13. Isso posto, cabe transcrever o artigo 12 do RITCMD, que trata da base de cálculo do imposto:

“Artigo 12 – A base de cálculo do imposto é o valor venal do bem ou direito transmitido, expresso em moeda nacional (Lei 10.705/00, art. 9º, com alterações da Lei 10.992/01).

§ 1º – Considera-se valor venal o valor de mercado do bem ou direito na data da abertura da sucessão ou da realização do ato ou contrato de doação.

(…)”. (G.N.)

14. Dessa maneira, como a hipótese é de transmissão de direito relativo a bem (móvel ou imóvel) objeto de contrato de alienação fiduciária, em que somente parte das parcelas foram quitadas até a data do fato gerador, trata-se, dessa forma, de se estabelecer qual é o valor venal do direito que está sendo transmitido (valor da base de cálculo).
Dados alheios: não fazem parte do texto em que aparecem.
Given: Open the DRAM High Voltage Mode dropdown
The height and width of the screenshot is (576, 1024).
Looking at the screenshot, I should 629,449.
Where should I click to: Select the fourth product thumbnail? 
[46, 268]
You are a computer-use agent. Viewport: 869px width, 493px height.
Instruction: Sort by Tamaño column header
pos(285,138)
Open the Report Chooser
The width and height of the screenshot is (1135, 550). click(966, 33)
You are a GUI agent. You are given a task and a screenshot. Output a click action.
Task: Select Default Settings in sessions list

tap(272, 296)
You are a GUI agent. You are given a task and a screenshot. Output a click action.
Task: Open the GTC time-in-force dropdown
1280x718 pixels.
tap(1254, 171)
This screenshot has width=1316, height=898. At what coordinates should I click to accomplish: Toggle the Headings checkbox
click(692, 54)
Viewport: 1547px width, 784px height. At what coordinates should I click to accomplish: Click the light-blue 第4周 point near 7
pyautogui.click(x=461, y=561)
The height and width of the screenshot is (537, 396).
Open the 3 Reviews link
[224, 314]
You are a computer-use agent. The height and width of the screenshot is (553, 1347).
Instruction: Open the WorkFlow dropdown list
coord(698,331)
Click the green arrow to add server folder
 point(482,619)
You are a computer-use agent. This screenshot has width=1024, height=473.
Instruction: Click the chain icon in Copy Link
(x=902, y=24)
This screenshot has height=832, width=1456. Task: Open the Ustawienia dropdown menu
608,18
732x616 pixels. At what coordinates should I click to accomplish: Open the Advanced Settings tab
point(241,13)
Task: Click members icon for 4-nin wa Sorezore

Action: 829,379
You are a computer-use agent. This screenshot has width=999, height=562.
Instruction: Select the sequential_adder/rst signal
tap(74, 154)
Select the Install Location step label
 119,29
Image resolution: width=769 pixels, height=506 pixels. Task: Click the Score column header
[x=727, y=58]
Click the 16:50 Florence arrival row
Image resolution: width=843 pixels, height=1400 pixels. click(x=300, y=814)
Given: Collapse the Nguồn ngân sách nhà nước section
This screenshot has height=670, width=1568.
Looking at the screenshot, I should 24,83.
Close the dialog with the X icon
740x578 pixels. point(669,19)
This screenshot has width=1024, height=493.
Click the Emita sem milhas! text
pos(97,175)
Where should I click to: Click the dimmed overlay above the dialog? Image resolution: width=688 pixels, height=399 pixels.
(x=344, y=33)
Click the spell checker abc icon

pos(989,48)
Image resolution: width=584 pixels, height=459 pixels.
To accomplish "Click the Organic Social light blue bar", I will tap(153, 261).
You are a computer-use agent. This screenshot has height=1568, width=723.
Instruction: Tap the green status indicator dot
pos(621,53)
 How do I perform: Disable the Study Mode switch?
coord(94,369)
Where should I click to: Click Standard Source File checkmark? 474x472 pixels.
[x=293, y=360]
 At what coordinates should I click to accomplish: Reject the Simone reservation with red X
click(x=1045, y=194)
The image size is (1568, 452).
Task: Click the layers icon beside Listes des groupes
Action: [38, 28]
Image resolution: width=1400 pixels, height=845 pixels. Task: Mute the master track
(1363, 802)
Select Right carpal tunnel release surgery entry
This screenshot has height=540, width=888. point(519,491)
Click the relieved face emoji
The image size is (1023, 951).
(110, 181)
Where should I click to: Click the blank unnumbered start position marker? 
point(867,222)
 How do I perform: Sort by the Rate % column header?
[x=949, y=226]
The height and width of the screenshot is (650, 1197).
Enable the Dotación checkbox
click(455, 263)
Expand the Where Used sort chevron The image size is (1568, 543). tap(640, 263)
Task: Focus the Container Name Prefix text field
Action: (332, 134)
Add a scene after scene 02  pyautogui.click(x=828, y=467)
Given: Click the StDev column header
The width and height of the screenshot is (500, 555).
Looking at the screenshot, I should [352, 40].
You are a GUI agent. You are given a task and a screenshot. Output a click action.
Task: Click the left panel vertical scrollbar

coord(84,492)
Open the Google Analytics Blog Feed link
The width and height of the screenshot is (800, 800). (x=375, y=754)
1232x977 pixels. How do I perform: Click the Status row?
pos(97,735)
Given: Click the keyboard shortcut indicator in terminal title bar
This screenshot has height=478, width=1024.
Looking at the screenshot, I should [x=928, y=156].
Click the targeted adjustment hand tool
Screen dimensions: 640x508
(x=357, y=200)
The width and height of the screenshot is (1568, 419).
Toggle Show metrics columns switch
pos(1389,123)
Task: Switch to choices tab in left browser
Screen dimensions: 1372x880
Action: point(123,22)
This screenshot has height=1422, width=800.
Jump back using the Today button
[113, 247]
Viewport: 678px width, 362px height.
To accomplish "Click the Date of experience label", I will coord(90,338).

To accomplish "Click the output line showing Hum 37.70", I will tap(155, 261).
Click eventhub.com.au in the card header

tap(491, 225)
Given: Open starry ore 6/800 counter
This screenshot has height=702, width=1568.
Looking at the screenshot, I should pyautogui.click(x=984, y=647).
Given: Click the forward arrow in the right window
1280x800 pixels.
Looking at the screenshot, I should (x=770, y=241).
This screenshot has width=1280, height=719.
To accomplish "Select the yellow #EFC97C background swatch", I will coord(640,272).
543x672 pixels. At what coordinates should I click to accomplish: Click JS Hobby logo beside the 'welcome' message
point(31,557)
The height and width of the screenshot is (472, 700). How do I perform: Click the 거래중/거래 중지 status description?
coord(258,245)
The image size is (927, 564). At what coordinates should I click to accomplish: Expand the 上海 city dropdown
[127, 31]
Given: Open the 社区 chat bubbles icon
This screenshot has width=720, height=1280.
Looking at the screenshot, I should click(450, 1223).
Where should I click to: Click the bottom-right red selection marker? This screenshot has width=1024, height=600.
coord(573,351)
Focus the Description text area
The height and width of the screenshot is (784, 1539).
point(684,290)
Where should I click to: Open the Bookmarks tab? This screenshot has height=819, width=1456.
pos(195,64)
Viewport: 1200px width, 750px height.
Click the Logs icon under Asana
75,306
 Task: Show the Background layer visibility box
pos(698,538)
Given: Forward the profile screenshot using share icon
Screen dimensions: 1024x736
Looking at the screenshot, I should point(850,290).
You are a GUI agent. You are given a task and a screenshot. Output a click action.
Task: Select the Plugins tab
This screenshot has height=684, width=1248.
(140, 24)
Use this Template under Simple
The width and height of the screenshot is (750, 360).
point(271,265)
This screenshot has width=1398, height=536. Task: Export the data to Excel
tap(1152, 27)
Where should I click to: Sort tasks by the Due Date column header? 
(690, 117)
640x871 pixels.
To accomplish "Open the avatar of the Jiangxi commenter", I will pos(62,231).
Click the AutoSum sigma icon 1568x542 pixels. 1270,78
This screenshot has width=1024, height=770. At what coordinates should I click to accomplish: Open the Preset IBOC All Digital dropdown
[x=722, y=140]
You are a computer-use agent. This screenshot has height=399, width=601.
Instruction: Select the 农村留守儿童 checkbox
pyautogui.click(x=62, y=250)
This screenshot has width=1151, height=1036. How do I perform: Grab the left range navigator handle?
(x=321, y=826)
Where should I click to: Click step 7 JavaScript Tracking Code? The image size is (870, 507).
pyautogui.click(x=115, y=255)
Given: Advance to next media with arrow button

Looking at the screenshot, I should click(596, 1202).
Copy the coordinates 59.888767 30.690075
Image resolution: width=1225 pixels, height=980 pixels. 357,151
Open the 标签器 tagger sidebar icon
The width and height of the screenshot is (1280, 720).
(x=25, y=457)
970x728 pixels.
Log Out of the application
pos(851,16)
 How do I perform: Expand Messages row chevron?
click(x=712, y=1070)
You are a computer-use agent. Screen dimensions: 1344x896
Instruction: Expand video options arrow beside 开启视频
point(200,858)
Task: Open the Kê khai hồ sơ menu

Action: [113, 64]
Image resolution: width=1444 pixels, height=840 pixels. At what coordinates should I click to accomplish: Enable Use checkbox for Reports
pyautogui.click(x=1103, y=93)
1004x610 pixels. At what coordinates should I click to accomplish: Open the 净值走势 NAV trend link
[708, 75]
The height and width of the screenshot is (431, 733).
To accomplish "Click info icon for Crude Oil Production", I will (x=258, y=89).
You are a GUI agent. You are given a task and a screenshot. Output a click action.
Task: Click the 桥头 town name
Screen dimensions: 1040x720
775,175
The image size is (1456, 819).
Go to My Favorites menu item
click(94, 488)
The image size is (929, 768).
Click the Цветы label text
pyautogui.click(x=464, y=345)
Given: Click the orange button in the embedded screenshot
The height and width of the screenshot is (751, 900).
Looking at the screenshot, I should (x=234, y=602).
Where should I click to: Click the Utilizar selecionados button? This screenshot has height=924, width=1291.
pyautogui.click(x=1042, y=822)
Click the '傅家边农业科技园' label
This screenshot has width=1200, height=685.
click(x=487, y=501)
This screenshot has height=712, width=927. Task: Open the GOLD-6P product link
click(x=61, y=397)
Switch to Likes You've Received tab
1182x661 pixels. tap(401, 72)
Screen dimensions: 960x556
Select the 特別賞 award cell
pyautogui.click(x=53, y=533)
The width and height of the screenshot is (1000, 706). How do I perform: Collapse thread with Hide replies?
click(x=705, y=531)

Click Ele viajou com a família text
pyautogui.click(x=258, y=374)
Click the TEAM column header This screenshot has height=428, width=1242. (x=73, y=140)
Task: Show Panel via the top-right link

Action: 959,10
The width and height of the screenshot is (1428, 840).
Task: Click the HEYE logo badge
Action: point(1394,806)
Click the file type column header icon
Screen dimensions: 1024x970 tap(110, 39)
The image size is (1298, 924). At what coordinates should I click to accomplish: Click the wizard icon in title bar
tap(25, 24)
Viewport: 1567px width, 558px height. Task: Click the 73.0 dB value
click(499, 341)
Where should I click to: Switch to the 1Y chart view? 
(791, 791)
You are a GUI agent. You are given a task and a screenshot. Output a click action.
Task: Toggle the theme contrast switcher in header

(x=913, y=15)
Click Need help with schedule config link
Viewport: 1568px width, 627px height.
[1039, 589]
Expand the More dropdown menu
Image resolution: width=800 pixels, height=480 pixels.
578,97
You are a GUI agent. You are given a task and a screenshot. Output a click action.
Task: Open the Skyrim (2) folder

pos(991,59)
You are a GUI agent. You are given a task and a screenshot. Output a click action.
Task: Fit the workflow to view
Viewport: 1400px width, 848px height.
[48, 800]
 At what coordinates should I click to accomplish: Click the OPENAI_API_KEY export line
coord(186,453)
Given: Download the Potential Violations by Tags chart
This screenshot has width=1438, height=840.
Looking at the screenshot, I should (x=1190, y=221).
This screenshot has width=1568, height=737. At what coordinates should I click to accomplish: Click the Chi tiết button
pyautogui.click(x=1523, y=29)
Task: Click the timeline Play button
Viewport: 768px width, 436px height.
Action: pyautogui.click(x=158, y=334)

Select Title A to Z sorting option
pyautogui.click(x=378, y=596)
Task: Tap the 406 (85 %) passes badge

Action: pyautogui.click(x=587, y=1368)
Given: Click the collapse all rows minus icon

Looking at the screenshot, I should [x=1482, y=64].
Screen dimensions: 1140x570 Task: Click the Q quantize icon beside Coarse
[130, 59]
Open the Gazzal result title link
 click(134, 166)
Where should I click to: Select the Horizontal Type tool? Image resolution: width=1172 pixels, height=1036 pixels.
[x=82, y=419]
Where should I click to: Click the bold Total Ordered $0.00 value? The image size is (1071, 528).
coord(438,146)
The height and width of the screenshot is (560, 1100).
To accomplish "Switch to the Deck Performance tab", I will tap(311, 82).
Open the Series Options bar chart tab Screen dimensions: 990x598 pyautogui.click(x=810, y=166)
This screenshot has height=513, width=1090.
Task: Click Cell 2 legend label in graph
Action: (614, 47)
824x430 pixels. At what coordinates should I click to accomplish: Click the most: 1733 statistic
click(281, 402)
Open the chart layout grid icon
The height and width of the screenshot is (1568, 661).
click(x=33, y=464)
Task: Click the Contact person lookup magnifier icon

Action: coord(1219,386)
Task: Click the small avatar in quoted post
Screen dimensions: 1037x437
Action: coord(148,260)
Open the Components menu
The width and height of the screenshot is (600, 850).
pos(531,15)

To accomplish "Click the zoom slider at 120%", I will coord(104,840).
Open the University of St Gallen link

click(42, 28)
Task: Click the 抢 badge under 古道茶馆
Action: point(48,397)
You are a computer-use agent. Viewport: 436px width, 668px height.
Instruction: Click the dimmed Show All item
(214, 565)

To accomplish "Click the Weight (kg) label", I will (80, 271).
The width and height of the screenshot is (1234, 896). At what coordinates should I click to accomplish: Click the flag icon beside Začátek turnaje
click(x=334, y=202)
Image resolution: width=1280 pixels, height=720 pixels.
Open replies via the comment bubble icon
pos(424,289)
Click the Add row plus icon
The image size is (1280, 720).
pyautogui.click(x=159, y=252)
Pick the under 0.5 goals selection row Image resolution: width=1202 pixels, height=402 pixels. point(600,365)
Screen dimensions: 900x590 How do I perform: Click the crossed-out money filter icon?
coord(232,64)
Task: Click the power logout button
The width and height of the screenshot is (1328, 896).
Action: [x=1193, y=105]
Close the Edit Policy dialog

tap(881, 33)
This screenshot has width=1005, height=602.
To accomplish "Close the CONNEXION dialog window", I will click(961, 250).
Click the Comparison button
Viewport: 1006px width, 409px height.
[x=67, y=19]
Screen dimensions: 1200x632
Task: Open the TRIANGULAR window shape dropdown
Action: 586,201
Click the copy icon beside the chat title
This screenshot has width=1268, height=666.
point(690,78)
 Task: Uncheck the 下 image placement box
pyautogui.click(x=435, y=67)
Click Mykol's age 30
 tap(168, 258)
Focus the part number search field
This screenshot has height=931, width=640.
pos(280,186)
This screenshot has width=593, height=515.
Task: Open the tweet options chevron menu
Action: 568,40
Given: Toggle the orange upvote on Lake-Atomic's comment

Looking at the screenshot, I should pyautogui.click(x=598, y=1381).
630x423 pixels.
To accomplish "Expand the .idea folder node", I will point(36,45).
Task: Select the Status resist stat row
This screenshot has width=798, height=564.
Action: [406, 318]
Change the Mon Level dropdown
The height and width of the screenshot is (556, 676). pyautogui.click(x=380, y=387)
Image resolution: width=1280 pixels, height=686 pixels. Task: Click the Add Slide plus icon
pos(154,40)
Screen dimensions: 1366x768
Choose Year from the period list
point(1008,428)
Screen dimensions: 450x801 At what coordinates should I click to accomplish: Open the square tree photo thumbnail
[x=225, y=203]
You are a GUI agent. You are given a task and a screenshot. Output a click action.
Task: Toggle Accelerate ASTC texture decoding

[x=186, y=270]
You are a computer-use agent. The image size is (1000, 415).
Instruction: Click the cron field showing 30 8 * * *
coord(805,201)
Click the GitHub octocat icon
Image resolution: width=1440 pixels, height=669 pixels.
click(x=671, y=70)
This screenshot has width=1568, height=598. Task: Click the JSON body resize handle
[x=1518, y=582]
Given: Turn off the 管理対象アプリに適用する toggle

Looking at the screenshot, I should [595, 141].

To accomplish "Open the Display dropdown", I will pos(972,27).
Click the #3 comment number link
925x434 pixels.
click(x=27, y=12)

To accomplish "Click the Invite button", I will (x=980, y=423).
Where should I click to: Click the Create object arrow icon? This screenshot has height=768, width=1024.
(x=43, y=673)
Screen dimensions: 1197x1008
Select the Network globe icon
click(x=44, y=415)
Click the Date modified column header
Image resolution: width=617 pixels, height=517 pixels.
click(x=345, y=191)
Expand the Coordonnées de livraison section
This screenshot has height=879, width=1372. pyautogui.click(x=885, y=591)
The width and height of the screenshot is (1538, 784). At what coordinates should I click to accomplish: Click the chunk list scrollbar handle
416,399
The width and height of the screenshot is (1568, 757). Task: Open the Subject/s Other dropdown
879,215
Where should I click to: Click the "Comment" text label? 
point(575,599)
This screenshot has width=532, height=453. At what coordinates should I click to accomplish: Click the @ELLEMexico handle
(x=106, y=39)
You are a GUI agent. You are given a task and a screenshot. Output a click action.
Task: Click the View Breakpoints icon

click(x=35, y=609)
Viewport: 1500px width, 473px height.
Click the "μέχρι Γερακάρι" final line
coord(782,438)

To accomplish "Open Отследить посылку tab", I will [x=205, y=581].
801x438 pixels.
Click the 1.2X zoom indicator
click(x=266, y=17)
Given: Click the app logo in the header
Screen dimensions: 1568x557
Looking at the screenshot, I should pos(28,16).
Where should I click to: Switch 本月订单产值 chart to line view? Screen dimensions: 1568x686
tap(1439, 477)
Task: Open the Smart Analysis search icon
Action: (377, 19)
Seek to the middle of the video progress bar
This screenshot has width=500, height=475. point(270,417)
15. Nesse ponto, observe-se que, caso tomemos, como valor do direito transmitido, a simples somatória das parcelas pagas pelo transmitente até a data do fato gerador, corremos o risco de quantificar esse direito desproporcionalmente ao valor venal do próprio bem (móvel ou imóvel) na mesma data.

16. Assim, para fins do ITCMD, para se determinar o valor venal desse direito, que já traz para aquele que o recebeu a obrigação de pagar as parcelas não vencidas do contrato, deve-se, em relação à data do fato gerador:

16.1. Levantar o valor venal do próprio bem (móvel ou imóvel), cujo direito está sendo transmitido ( A );

16.2. Calcular o valor total que seria necessário para quitar as obrigações do contrato (valor presente à data do óbito) ( B );

16.3. Obtidos tais valores (A e B), o valor venal do direito transmitido será o resultado positivo da subtração entre esses dois valores, ou seja:

Valor do direito = A – B; desde que positivo ( A > B )

17. Caso o valor total de quitação das obrigações contratuais seja superior ao valor venal do bem – móvel ou imóvel ( B > A ), não há que se falar em valor venal do direito, já que, em princípio, o valor da obrigação relativa ao bem é maior que o valor do próprio bem (móvel ou imóvel). Portanto, nesse caso, não há imposto a pagar.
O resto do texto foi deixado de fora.